- TELUS Corporation (TU, Financial) has proposed a non-binding offer to acquire all remaining shares of TELUS Digital for US$3.40 per share.
- The offer represents a 15% premium over TELUS Digital's closing price on June 11, 2025, and a 23% premium over its 30-day volume weighted average trading price.
- The acquisition aims to enhance TELUS' AI capabilities and SaaS transformation.
TELUS Corporation (TU) has officially submitted a non-binding indication of interest to acquire the remaining shares of TELUS Digital, a business unit known for its digital customer experience solutions, which TELUS does not already own.
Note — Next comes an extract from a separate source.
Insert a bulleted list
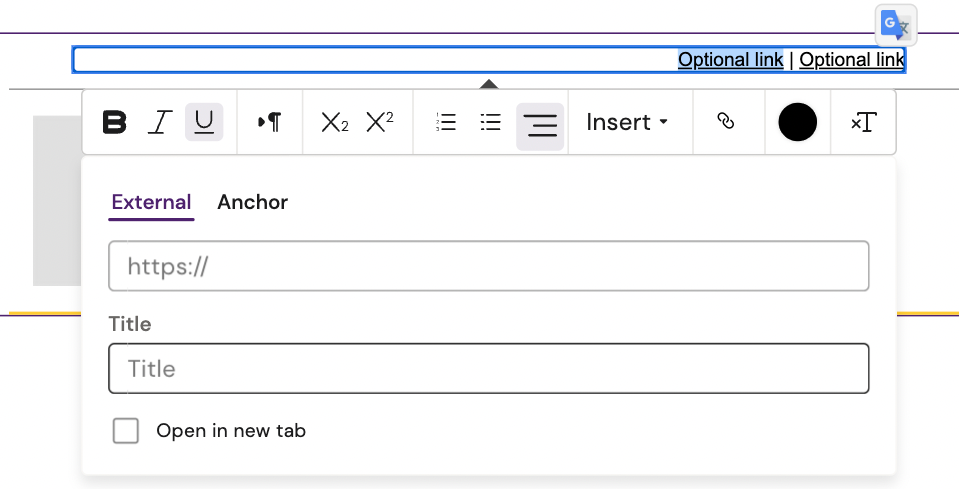Viewport: 959px width, 489px height. pyautogui.click(x=490, y=122)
The proposed price per share is US$3.40, payable in cash, TELUS common shares, or a combination of both, representing a 15% premium on TELUS Digital's NYSE closing price as of June 11, 2025.
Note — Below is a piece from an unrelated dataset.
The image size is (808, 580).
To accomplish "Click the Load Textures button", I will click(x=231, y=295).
Currently, TELUS owns 57.4% of the outstanding shares and controls 86.9% of the voting power. The acquisition seeks to consolidate TELUS' AI capabilities and SaaS transformation efforts across its telecommunications, health, and agriculture segments. This strategic move is part of an effort to streamline operations and eliminate the complexity of maintaining a partially public subsidiary.
The transaction will be structured to maintain TELUS' balance sheet net debt to EBITDA leverage ratio, reflecting the company's commitment to financial discipline while expanding its strategic capabilities. Despite the promising offer, the completion of the acquisition is subject to multiple approvals, including those from TELUS Digital's board, shareholders, and the court.
Barclays is acting as the exclusive financial advisor for the transaction, while Stikeman Elliott LLP and A&O Shearman serve as legal advisors. TELUS is optimistic about concluding the transaction swiftly and efficiently, aiming for closer integration with TELUS Digital to enhance market responsiveness and operational efficiency.